Every Monday morning she gets up very early, between 5:00 and 6:00, to get ready to go to the East Madison Monona Coalition on Aging (EMMCA) Day Care program for the whole day. There she meets with several other elderly people to work in the kitchen, play games, watch a concert or a movie on a big TV screen, and just plain visit with whoever is there for the day.

On Tuesdays she goes to Deerfield to play Bingo and have lunch with some new friends she has made over the past couple years.

On Wednesdays she goes to Lake Mills for the day for a “Reaching Out Respite” program. Every week is something different there – sometimes they listen to guest speakers, sometimes they sing, sometimes they play games or do exercises. They always have a good time with their friends.

On Thursdays she stays home. She spends most of the day sitting in her chair next to the patio door that goes out to the deck. (In nice weather, she sits on the deck.) From her chair she can watch the birds and other wildlife on our back yard pond and in the adjacent wildlife preserve. She often wonders what the birds are thinking and saying to each other as they fly by the deck. Sitting in that chair is also where she uses her colored pencils to create beautiful pictures.
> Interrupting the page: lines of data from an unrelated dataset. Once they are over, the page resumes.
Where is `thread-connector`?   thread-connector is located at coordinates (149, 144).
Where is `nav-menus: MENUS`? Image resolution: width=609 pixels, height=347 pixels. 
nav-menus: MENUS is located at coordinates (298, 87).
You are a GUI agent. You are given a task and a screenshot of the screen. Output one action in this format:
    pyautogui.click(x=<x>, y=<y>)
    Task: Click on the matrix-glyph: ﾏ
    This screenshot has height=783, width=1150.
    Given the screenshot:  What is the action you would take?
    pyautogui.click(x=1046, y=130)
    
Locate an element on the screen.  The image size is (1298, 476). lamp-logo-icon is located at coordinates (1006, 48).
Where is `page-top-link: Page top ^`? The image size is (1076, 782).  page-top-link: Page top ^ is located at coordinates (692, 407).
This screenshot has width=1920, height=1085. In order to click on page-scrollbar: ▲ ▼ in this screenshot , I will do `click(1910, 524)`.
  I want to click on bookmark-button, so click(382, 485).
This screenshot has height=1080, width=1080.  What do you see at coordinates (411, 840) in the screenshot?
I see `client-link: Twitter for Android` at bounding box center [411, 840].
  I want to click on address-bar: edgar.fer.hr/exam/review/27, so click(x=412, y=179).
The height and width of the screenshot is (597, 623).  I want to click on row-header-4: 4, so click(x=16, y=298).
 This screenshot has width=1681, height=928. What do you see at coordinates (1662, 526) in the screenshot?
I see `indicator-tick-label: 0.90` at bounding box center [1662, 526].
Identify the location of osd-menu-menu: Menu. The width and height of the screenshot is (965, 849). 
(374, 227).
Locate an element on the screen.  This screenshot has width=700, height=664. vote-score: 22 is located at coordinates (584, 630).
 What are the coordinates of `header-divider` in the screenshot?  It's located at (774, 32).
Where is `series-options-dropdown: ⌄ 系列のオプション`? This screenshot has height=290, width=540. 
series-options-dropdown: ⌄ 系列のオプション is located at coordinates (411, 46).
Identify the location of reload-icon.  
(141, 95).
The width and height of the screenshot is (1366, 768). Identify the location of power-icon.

On Fridays she often goes back to Monona (EMMCA). On the weekends she usually stays home, and her daughter comes to visit for a few hours. As Anna says, “Life is good.”

American author Herman Melville wrote, “To know how to grow old is the master work of wisdom, and one of the most difficult chapters in the great art of living.” Mim and I are so fortunate to be able to learn from all these masters of wisdom that God has dropped into our lives.

Daisaku Ikeda, a Buddhist lay leader in Japan, has summed it up nicely,  “The wisdom and experience of older people is a resource of inestimable worth. Recognizing and treasuring the contributions of older people is essential to the long-term flourishing of any society.”

Let the birthdays begin – as we all continue on our journey to wisdom.

Anna has an amazing eye for detail when her hands are holding colored pencils.

Anna has an amazing eye for detail when her hands are holding colored pencils. She must have known a cat with those exact markings sometime in her life. She also must have remembered from her childhood on the farm that chicken feed attracts other birds, too.